Abraham's son Isaac was married to but one wife, Rebecca, and was faithful to her all his life. But their self-willed son Esau broke their heart by becoming involved in polygamy and by marrying out of the faith--both of Esau's wives were pagans (Gen.

26:34). Later on Esau even took a third wife, Mahalath the daughter of his uncle Ishmael (Gen. 28:9) and Oholibamah as well (cf. Gen. 26). In so doing, Esau is not presented as a model for believers to follow.

In the case of Jacob, his only desire was for one woman, Rachel, the daughter of Laban.

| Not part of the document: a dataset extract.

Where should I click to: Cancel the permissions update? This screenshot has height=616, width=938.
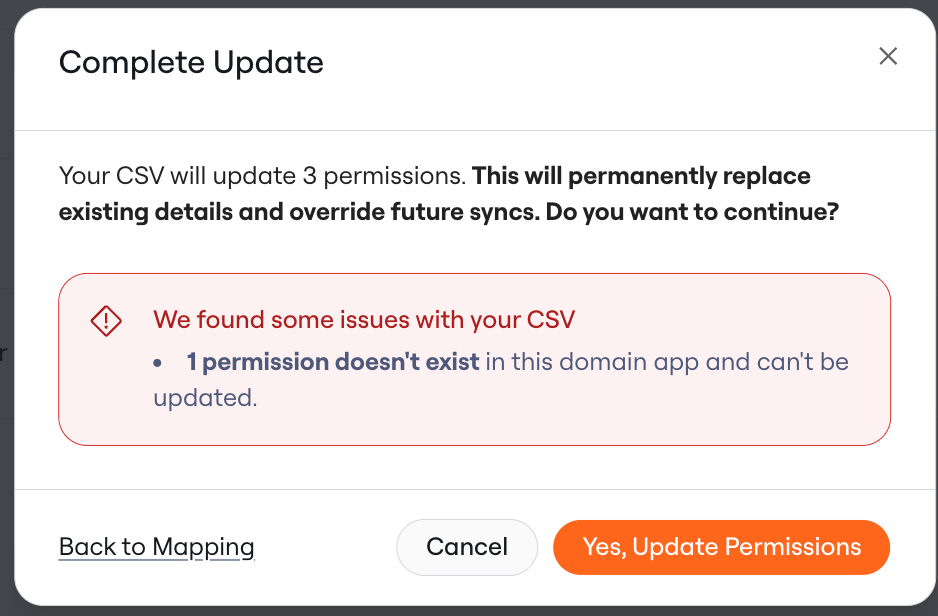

It was only through Laban's crafty maneuvering that Jacob was tricked into marrying Rachel's older sister, Leah, as well. Later on, as unhappy rivalry broke out between the two sisters in the matter of childbearing, they resorted to Sarah's misguided expedient of presenting their husband with their handmaids, Bilhah and Zilpah, to serve as proxies in the marriage bed. But so far as Jacob was concerned, there never was any desire on his part to become a polygamist. All he had done was fall in love with Rachel; and after that one thing led to another, until he had four sets of children. These of course became ancestors of the twelve tribes of Israel, and God was gracious enough to accept them all 118

within His plan for multiplying the race of Abraham. But even the home of Jacob was a rather unhappy one at first, rent with jealousy and strife, and marked by cruelty and falsehood.

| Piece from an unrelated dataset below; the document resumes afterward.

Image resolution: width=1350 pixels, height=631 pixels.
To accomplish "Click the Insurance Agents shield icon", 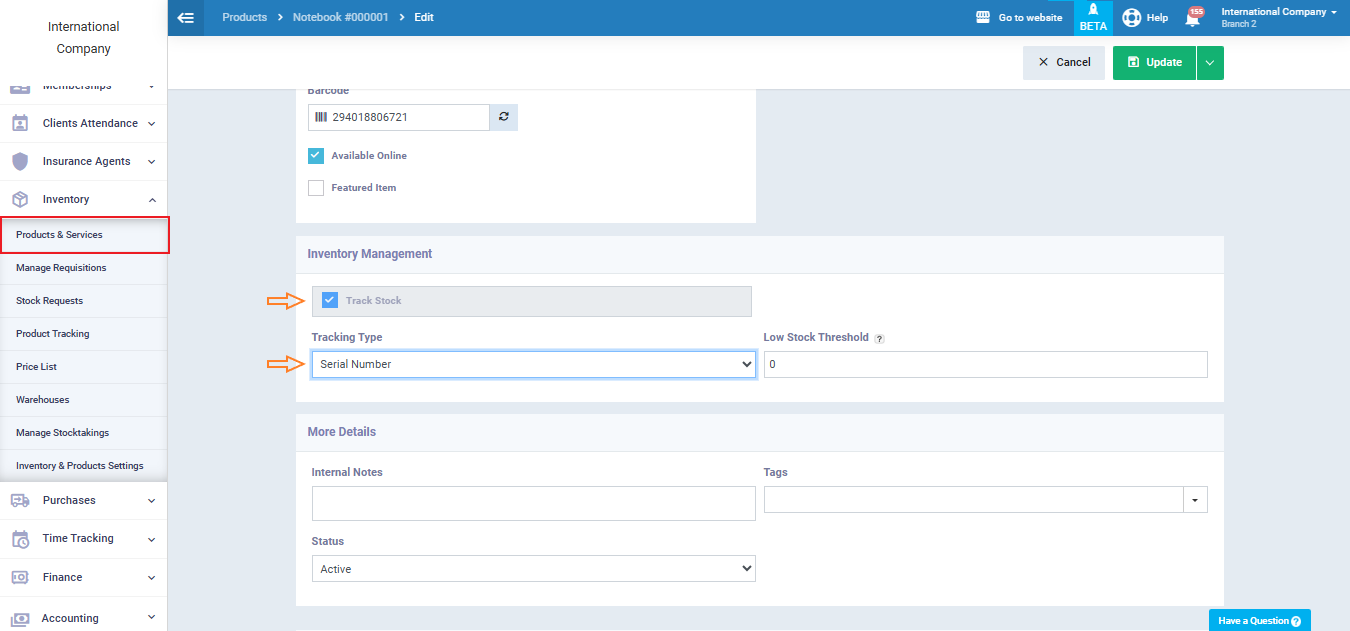I will 20,161.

This whole problem of polygamy in Old Testament times is not easy to handle. Yet it really should not be equated with adultery so as to make it a technical violation of the seventh commandment; for in Old Testament times when a man took a second wife, he bound himself to her as much as to his first wife. Thus all of David's wives were equally

"Mrs. David," so to speak. The concubines were likewise an exclusive obligation for the man to cherish, support, and provide for in every way. This was a far different matter than entering into illicit relations with another man's wife. So far as Saul's wives were concerned--or the wives of any other deceased king, for that matter--they were normally entrusted to the protection and care of his successor. Otherwise a later marriage to a king's widow might give the second husband a legal claim to the throne. (This was the reason Solomon was so alarmed by Adonijah's proposal to marry King David's youngest wife, Abishag; Solomon took this maneuver as part of a plot to overthrow him [1 Kings 2:22].) Therefore the rule was that once a woman became a king's consort (whether as queen, secondary wife, or concubine), she had a right to retain that status even though her royal husband had died. His successor would take her over. Presumably, however, a son would treat all his father's wives as respected pensioners in the palace, rather than entering into incestuous relations with them.

The fact of the matter was that while polygamy was contrary to God's intention and ideal, nevertheless, because of what Christ called "the hardness of men's hearts" (Matt.

19:8), it was tolerated--especially in the case of a political leader whose dynasty would fail if he produced no son by his first wife. A state of civil war might well ensue from such a situation, with resulting bloodshed and disruption to the state. But then, of course, there were occasional references to plural marriages even in the case of private citizens, like Samuel's father, Elkanah. In the course of time, however, a better understanding of God's will in regard to marriage prevailed among God's people. From the time of the return from Babylonian exile (ca. 537 B.C.) onward, there is no reference to polygamy among God's people to be found in any of the post-Exilic books of the Old Testament. By Christ's time monogamy was the rule among the Greeks and the Romans as well as among the Jews, and Christ's affirmation of the "one flesh" principle of marriage (which makes sense only in a context of monogamy) found ready acceptance among His countrymen (Matt. 19:5-6).